Task> Across all lines of the entries, tally those with the word "reset" in them. The reply is the tally, by itself.

+ + + + +

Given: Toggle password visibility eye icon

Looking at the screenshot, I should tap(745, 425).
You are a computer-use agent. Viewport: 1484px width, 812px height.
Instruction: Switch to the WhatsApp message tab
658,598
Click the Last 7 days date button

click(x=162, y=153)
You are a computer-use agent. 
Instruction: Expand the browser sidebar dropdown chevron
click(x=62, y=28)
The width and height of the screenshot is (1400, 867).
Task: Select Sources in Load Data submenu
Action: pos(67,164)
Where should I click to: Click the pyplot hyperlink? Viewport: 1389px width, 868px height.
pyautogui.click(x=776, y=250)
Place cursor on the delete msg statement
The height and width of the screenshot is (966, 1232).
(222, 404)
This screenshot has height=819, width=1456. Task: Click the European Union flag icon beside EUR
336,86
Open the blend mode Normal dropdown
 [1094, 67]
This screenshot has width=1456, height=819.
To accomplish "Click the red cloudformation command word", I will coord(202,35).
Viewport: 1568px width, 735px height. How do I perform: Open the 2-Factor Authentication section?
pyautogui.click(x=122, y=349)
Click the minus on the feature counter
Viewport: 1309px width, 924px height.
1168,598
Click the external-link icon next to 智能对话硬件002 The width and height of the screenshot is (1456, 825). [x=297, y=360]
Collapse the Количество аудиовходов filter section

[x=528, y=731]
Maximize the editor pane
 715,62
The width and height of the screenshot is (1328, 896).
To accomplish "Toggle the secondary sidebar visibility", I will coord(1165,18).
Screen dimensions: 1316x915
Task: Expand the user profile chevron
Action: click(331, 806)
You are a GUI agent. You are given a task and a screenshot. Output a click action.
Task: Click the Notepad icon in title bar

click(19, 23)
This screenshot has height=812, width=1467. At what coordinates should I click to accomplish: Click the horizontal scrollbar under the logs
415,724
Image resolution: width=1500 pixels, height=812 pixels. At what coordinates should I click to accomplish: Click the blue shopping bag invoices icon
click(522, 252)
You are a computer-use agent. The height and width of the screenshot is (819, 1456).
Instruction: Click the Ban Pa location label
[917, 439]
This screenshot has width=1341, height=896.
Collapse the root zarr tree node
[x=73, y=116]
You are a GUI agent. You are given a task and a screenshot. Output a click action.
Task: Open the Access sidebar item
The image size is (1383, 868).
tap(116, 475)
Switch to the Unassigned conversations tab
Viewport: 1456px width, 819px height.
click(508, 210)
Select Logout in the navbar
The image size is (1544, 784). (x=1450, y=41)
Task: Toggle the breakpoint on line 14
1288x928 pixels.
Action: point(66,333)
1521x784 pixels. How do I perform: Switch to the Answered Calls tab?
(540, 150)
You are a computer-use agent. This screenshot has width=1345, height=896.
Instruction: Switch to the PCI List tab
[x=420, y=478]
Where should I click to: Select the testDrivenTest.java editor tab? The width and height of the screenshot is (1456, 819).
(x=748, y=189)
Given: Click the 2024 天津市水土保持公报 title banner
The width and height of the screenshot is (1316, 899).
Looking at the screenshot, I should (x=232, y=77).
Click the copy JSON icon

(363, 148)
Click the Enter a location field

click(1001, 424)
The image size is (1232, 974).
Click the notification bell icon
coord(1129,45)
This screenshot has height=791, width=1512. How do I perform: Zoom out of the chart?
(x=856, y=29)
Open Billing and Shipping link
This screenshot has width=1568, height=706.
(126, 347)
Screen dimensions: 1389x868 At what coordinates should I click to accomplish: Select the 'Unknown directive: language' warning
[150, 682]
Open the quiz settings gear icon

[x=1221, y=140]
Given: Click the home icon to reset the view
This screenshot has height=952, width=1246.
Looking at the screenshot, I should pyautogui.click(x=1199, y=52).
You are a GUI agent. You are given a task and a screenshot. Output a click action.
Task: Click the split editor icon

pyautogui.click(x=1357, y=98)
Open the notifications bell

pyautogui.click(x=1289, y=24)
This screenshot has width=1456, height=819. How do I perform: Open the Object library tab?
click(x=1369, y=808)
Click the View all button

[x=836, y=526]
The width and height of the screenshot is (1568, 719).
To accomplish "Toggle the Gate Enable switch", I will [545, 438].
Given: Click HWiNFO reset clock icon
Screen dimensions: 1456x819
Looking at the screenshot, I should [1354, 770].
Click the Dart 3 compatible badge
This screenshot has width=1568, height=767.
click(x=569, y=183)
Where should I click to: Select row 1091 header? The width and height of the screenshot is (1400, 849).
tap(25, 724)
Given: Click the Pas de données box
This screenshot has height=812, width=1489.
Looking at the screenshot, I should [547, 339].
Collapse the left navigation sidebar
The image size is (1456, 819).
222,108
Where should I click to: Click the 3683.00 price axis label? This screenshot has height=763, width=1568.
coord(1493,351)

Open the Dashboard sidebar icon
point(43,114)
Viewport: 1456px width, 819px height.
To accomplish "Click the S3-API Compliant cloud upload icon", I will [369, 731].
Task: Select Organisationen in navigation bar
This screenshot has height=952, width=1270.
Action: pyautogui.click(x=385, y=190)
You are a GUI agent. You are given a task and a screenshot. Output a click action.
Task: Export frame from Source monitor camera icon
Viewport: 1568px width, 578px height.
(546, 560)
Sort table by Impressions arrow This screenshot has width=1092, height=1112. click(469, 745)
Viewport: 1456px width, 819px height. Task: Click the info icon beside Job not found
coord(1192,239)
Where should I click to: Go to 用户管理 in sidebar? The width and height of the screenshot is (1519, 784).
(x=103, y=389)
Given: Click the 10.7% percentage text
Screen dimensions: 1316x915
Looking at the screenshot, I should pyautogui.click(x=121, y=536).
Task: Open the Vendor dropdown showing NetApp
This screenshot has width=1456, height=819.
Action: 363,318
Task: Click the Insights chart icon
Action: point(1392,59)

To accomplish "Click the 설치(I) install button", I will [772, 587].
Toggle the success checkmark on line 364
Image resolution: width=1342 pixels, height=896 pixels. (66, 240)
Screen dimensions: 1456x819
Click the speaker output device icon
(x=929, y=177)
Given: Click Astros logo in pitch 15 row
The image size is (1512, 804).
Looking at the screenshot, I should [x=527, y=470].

+ + + + +

Exercise response> 2